Beijing’s pessimism over COVID-19 deepened on Sunday with the closure of many shops and other businesses, with an expert warning of many thousands of new coronavirus cases as anger over China’s previous COVID-19 policies gave way to concerns about dealing with the infection.
China lifted most of its strict COVID restrictions on Wednesday after unprecedented protests last month, but cities already struggling with their most severe outbreaks, such as Beijing, saw a sharp decline in economic activity after rules such as regular testing were removed.
Anecdotal evidence suggests that many businesses have been forced to close due to infected workers quarantining at home, while many other people choose not to go out due to the increased risk of infection.
Zhong Nanshan, a leading Chinese epidemiologist, told state media that the omnin strain of the virus prevalent in China is highly transmissible and that one infected person can transmit it to 18 other people.
“We can see that hundreds of thousands or tens of thousands of people are infected in several major cities,” Zhong said.
With regular COVID testing of Beijing residents eliminated and reserved only for groups like health workers, official counts of new cases have plummeted. Health authorities reported 1,661 new infections for Beijing on Saturday, down 42% from 3,974 on Dec. 6, a day before national policies were drastically relaxed.
But evidence suggests there are many more cases in the city of nearly 22 million people where everyone seems to know someone who contracted COVID.
“In my company, the number of people who are COVID-negative is close to zero,” said a woman who works for a tourism and events company in Beijing who asked to be identified only as Nancy. “We realize that this cannot be avoided – everyone will have to work from home,” he said.
Sunday is a normal working day for shops in Beijing and is usually very busy, especially in places like the historic Shichahai neighborhood, where there are many boutiques and cafes.
But few people were outside on Sunday and shopping malls in Chaoyang, Beijing’s most populous district, were virtually deserted with many lounges, restaurants and shops closed.
Economists widely expect China’s path to economic health to be uneven, as shocks like the jobs crisis due to workers reporting sick delay a full recovery for some time yet.
“The transition from zero-COVID will eventually allow consumer spending patterns to return to normal, but an increased risk of infection will keep in-person spending depressed for months after reopening,” Mark Williams, chief Asia economist at Capital Economics, said in a note.
China’s economy may grow 1.6% in the first quarter of 2023 from a year earlier, and 4.9% in the second, according to Capital Economics.

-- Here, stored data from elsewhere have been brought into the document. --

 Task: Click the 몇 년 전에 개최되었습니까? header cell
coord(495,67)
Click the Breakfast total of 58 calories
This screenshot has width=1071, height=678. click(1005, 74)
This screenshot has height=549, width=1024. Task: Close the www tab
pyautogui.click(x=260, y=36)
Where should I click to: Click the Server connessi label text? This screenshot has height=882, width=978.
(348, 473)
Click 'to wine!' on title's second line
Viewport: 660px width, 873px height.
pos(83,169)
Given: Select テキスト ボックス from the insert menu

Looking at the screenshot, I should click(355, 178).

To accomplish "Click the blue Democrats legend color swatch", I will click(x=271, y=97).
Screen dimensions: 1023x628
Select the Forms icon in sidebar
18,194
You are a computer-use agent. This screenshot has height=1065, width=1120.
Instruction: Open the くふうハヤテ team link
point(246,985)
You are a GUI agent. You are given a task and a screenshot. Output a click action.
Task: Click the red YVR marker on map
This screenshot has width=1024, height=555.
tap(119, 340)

Epidemiologist Zhong also said it would be a few months before it returned to normal.
“My opinion is in the first half of next year, after March,” he said.
While China has removed most of its national COVID restrictions, its international borders are still largely closed to foreigners, including tourists. Incoming travelers are subject to five days of quarantine in centralized government facilities and an additional three days of self-monitoring at home.
But there are even signs that rule could change.
When staff at Chengdu city’s main international airport were being asked if quarantine rules were being relaxed, he said that starting Saturday whether or not one needed to do the three days of home quarantine would be up to each person’s neighborhood authorities.